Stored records
⟨
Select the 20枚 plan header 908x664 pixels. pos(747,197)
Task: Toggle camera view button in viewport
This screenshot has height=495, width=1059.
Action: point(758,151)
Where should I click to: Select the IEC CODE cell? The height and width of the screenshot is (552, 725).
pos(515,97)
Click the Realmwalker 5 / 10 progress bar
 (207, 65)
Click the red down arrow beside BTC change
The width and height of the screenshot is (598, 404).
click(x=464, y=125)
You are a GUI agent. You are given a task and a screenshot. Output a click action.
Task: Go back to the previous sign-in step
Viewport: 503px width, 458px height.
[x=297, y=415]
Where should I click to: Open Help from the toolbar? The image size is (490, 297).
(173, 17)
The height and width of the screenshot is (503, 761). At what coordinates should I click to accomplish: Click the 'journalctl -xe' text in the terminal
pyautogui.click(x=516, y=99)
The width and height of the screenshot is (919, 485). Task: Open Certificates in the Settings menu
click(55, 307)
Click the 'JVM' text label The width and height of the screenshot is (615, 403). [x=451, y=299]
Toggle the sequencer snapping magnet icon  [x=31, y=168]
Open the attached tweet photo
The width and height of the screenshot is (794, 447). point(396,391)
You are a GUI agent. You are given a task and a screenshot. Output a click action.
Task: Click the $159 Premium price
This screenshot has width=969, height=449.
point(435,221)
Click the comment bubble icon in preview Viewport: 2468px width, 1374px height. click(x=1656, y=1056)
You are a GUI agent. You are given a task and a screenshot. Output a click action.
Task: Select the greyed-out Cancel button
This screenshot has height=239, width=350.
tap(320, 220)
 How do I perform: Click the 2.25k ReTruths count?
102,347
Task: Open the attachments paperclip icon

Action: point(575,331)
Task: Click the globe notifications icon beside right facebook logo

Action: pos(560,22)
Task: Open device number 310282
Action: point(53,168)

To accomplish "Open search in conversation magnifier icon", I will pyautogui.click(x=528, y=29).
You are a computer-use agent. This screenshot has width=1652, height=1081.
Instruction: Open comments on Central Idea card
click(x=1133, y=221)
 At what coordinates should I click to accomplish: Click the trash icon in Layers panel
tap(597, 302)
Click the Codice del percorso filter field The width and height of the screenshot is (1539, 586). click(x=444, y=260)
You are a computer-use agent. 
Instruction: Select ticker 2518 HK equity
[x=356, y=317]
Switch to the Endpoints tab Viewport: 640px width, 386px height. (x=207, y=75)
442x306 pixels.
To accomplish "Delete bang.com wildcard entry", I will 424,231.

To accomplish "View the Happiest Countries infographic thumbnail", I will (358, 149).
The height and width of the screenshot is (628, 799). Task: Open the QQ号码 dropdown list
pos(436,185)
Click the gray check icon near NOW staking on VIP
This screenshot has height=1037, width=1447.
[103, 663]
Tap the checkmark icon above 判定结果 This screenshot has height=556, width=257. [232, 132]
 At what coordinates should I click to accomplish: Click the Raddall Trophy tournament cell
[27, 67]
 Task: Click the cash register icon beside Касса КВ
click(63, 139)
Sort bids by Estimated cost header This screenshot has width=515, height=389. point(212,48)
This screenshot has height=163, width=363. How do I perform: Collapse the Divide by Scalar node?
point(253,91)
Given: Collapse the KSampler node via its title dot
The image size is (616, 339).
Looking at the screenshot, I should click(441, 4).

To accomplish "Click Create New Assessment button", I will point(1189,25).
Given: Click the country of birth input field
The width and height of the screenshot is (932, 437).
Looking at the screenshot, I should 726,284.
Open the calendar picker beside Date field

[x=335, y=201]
⟩
GOAL OF THE EXERCISE — In the entries above, the lines between the one holding "Toggle the sequencer" and the one holding "Click the comment", inclusive, are to be printed exactly as written, and those alone.

YOUR RESPONSE —
Toggle the sequencer snapping magnet icon  [x=31, y=168]
Open the attached tweet photo
The width and height of the screenshot is (794, 447). point(396,391)
You are a GUI agent. You are given a task and a screenshot. Output a click action.
Task: Click the $159 Premium price
This screenshot has width=969, height=449.
point(435,221)
Click the comment bubble icon in preview Viewport: 2468px width, 1374px height. click(x=1656, y=1056)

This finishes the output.